BRITT: It was all good. We played the Teaszer, did a few things, then Brent Muscat, like God Save the Queen, he decided he wanted to produce us, and he really, really helped us. We started to get pretty big, and he took us on the road with Faster Pussycat. We pretty much did the whole “Whipped” tour.

SLUDGE: How could you afford it?

BRITT: We went in a van, selling t-shirts, enough to do it. We would sell like 200 t-shirts. We didn’t have some stripper girl to invest like everyone else.

SLUDGE: What did you learn out there?

BRITT: I don’t remember. (laughs) The tour manager, he just loaded us in a van, in Florida, and on the first day he told us it was going to be the best time of our lives, and he was dead on. We became a real band, out there on the road with no record deal, going places, playing a few places. We were smart enough to realize there was no time to wait for that gigantic tour bus – but if we had one, it would have been great!

SLUDGE: Did anyone shop the band for deal? Where you close?

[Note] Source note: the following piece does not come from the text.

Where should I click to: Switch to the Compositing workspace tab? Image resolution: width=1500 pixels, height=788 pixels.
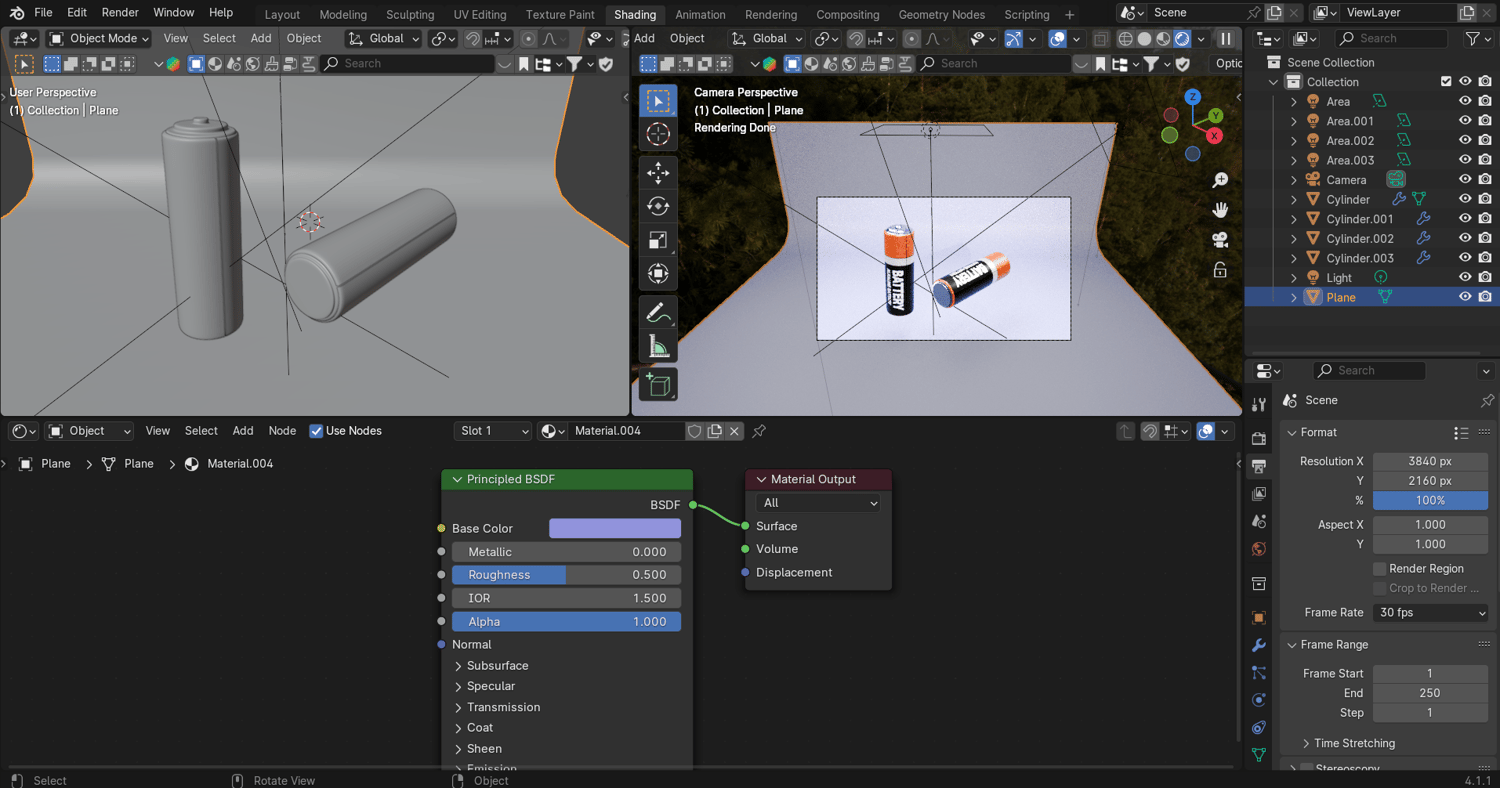point(847,15)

BRITT: Yeah, but someone would always come back, and say we need more songs or to do this or do that, and then we’ll sign you. We kind of fell victim but I would have liked to be a huge band like some of my friends. We did do a Japanese record deal, and we went to Japan. In Germany, they signed us to promote a cigarette company, weird stuff like that. We were like the Forest Gump of rock bands. We were always there but it didn’t really happen, know what I mean?

SLUDGE: Did you get depressed?

BRITT: I think we got bummed out, sitting around, planning our tour plans around when our phone bill would arrive. We turned to different manager.s Marshall Berle met with us. We thought all this stuff was going to happen, and when it didn’t we shouldn’t have been depressed. We should have enjoyed it more.

SLUDGE: I guess today you have cult-hero status.

BRITT: Yeah, that’s what I would say. You do get bummed out when everyone else is getting signed, though. When I first moved to Los Angeles, one week CBS was signing Johnny Crash, then the next week they were signing Love/Hate. I was like, wow, people here really do get record deals. It was magical. Pretty Boy Floyd got signed, and I was there. Five years earlier, in New Jersey, I didn’t think rock stars even had real phone numbers.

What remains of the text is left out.